▸ DESCRIPTION OF THE TASK
Exactly as written, output each record given below.

(Dataset entries)
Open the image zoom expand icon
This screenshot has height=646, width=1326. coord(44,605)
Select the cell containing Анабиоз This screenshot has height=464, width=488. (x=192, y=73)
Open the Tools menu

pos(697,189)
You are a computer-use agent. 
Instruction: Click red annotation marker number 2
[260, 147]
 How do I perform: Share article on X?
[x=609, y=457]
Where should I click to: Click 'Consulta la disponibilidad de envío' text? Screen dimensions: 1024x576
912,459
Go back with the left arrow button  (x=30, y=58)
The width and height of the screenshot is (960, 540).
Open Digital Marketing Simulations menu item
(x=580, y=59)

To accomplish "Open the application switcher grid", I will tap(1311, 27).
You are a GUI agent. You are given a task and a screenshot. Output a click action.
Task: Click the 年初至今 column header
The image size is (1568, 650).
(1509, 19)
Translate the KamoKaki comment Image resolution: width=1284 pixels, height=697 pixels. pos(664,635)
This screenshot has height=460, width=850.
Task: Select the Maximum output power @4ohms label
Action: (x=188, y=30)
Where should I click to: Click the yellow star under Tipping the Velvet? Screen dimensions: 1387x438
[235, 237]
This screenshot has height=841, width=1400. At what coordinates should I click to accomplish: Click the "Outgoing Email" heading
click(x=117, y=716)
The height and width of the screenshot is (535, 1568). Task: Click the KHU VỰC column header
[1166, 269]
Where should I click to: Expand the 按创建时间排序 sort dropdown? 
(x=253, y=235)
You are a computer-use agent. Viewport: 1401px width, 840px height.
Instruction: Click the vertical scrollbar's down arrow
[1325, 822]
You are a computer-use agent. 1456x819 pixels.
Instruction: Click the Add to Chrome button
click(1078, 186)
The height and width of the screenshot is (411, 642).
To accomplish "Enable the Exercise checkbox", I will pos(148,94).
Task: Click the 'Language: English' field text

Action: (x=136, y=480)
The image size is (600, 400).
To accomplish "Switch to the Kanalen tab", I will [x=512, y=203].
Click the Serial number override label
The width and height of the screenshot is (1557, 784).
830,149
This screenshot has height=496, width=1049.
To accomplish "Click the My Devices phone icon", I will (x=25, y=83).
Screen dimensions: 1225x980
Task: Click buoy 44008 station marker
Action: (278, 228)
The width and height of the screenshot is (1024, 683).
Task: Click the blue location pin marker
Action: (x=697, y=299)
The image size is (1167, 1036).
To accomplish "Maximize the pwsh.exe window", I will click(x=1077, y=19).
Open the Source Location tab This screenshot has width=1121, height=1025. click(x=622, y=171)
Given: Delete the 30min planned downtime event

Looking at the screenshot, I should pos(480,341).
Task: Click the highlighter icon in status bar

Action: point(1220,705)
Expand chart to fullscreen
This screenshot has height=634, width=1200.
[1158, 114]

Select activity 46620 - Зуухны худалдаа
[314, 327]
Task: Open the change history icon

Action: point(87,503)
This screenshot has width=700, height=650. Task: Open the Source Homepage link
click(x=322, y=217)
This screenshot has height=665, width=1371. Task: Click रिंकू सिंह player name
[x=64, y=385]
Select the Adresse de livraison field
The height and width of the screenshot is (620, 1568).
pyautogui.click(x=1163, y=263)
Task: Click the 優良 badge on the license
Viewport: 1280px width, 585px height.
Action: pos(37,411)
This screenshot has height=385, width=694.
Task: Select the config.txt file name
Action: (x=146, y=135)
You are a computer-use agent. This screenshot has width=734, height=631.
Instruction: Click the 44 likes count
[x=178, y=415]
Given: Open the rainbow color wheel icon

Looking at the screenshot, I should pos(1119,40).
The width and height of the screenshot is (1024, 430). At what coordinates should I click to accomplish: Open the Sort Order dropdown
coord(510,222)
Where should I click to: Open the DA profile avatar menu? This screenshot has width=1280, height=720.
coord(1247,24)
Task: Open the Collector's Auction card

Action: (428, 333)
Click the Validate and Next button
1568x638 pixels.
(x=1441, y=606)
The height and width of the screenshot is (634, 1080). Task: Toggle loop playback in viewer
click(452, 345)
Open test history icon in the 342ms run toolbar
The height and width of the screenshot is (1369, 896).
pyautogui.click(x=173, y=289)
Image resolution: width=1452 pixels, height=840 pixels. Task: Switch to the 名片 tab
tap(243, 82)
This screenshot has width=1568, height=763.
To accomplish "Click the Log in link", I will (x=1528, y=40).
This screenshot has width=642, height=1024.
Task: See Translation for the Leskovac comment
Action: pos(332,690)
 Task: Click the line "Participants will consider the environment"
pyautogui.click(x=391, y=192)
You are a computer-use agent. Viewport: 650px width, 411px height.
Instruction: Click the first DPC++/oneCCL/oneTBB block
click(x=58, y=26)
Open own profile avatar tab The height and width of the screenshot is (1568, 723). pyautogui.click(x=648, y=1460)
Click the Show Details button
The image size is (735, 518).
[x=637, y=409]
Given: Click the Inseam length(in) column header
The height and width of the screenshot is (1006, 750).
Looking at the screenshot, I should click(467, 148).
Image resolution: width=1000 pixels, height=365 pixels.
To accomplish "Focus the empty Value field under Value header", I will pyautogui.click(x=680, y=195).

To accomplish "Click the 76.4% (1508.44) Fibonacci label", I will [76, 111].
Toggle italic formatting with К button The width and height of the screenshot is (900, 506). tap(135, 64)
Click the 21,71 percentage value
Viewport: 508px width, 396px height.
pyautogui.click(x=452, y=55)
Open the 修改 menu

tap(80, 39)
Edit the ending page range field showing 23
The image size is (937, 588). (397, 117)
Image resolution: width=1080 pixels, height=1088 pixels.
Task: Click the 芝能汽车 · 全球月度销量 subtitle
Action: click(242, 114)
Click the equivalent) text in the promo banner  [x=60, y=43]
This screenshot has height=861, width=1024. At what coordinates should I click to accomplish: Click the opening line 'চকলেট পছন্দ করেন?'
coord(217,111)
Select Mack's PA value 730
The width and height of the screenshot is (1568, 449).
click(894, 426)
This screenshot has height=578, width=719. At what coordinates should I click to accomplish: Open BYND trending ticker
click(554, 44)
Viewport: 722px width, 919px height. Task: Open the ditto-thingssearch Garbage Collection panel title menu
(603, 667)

▸ SOLUTION
Open the image zoom expand icon
This screenshot has height=646, width=1326. coord(44,605)
Select the cell containing Анабиоз This screenshot has height=464, width=488. (x=192, y=73)
Open the Tools menu

pos(697,189)
You are a computer-use agent. 
Instruction: Click red annotation marker number 2
[260, 147]
 How do I perform: Share article on X?
[x=609, y=457]
Where should I click to: Click 'Consulta la disponibilidad de envío' text? Screen dimensions: 1024x576
912,459
Go back with the left arrow button  (x=30, y=58)
The width and height of the screenshot is (960, 540).
Open Digital Marketing Simulations menu item
(x=580, y=59)

To accomplish "Open the application switcher grid", I will tap(1311, 27).
You are a GUI agent. You are given a task and a screenshot. Output a click action.
Task: Click the 年初至今 column header
The image size is (1568, 650).
(1509, 19)
Translate the KamoKaki comment Image resolution: width=1284 pixels, height=697 pixels. pos(664,635)
This screenshot has height=460, width=850.
Task: Select the Maximum output power @4ohms label
Action: (x=188, y=30)
Where should I click to: Click the yellow star under Tipping the Velvet? Screen dimensions: 1387x438
[235, 237]
This screenshot has height=841, width=1400. At what coordinates should I click to accomplish: Click the "Outgoing Email" heading
click(x=117, y=716)
The height and width of the screenshot is (535, 1568). Task: Click the KHU VỰC column header
[1166, 269]
Where should I click to: Expand the 按创建时间排序 sort dropdown? 
(x=253, y=235)
You are a computer-use agent. Viewport: 1401px width, 840px height.
Instruction: Click the vertical scrollbar's down arrow
[1325, 822]
You are a computer-use agent. 1456x819 pixels.
Instruction: Click the Add to Chrome button
click(1078, 186)
The height and width of the screenshot is (411, 642).
To accomplish "Enable the Exercise checkbox", I will pos(148,94).
Task: Click the 'Language: English' field text

Action: (x=136, y=480)
The image size is (600, 400).
To accomplish "Switch to the Kanalen tab", I will [x=512, y=203].
Click the Serial number override label
The width and height of the screenshot is (1557, 784).
830,149
This screenshot has height=496, width=1049.
To accomplish "Click the My Devices phone icon", I will (x=25, y=83).
Screen dimensions: 1225x980
Task: Click buoy 44008 station marker
Action: (278, 228)
The width and height of the screenshot is (1024, 683).
Task: Click the blue location pin marker
Action: (x=697, y=299)
The image size is (1167, 1036).
To accomplish "Maximize the pwsh.exe window", I will click(x=1077, y=19).
Open the Source Location tab This screenshot has width=1121, height=1025. click(x=622, y=171)
Given: Delete the 30min planned downtime event

Looking at the screenshot, I should pos(480,341).
Task: Click the highlighter icon in status bar

Action: point(1220,705)
Expand chart to fullscreen
This screenshot has height=634, width=1200.
[1158, 114]

Select activity 46620 - Зуухны худалдаа
[314, 327]
Task: Open the change history icon

Action: point(87,503)
This screenshot has width=700, height=650. Task: Open the Source Homepage link
click(x=322, y=217)
This screenshot has height=665, width=1371. Task: Click रिंकू सिंह player name
[x=64, y=385]
Select the Adresse de livraison field
The height and width of the screenshot is (620, 1568).
pyautogui.click(x=1163, y=263)
Task: Click the 優良 badge on the license
Viewport: 1280px width, 585px height.
Action: pos(37,411)
This screenshot has height=385, width=694.
Task: Select the config.txt file name
Action: (x=146, y=135)
You are a computer-use agent. This screenshot has width=734, height=631.
Instruction: Click the 44 likes count
[x=178, y=415]
Given: Open the rainbow color wheel icon

Looking at the screenshot, I should pos(1119,40).
The width and height of the screenshot is (1024, 430). At what coordinates should I click to accomplish: Open the Sort Order dropdown
coord(510,222)
Where should I click to: Open the DA profile avatar menu? This screenshot has width=1280, height=720.
coord(1247,24)
Task: Open the Collector's Auction card

Action: (428, 333)
Click the Validate and Next button
1568x638 pixels.
(x=1441, y=606)
The height and width of the screenshot is (634, 1080). Task: Toggle loop playback in viewer
click(452, 345)
Open test history icon in the 342ms run toolbar
The height and width of the screenshot is (1369, 896).
pyautogui.click(x=173, y=289)
Image resolution: width=1452 pixels, height=840 pixels. Task: Switch to the 名片 tab
tap(243, 82)
This screenshot has width=1568, height=763.
To accomplish "Click the Log in link", I will (x=1528, y=40).
This screenshot has width=642, height=1024.
Task: See Translation for the Leskovac comment
Action: pos(332,690)
 Task: Click the line "Participants will consider the environment"
pyautogui.click(x=391, y=192)
You are a computer-use agent. Viewport: 650px width, 411px height.
Instruction: Click the first DPC++/oneCCL/oneTBB block
click(x=58, y=26)
Open own profile avatar tab The height and width of the screenshot is (1568, 723). pyautogui.click(x=648, y=1460)
Click the Show Details button
The image size is (735, 518).
[x=637, y=409]
Given: Click the Inseam length(in) column header
The height and width of the screenshot is (1006, 750).
Looking at the screenshot, I should click(467, 148).
Image resolution: width=1000 pixels, height=365 pixels.
To accomplish "Focus the empty Value field under Value header", I will pyautogui.click(x=680, y=195).

To accomplish "Click the 76.4% (1508.44) Fibonacci label", I will [76, 111].
Toggle italic formatting with К button The width and height of the screenshot is (900, 506). tap(135, 64)
Click the 21,71 percentage value
Viewport: 508px width, 396px height.
pyautogui.click(x=452, y=55)
Open the 修改 menu

tap(80, 39)
Edit the ending page range field showing 23
The image size is (937, 588). (397, 117)
Image resolution: width=1080 pixels, height=1088 pixels.
Task: Click the 芝能汽车 · 全球月度销量 subtitle
Action: click(242, 114)
Click the equivalent) text in the promo banner  [x=60, y=43]
This screenshot has height=861, width=1024. At what coordinates should I click to accomplish: Click the opening line 'চকলেট পছন্দ করেন?'
coord(217,111)
Select Mack's PA value 730
The width and height of the screenshot is (1568, 449).
click(894, 426)
This screenshot has height=578, width=719. At what coordinates should I click to accomplish: Open BYND trending ticker
click(554, 44)
Viewport: 722px width, 919px height. Task: Open the ditto-thingssearch Garbage Collection panel title menu
(603, 667)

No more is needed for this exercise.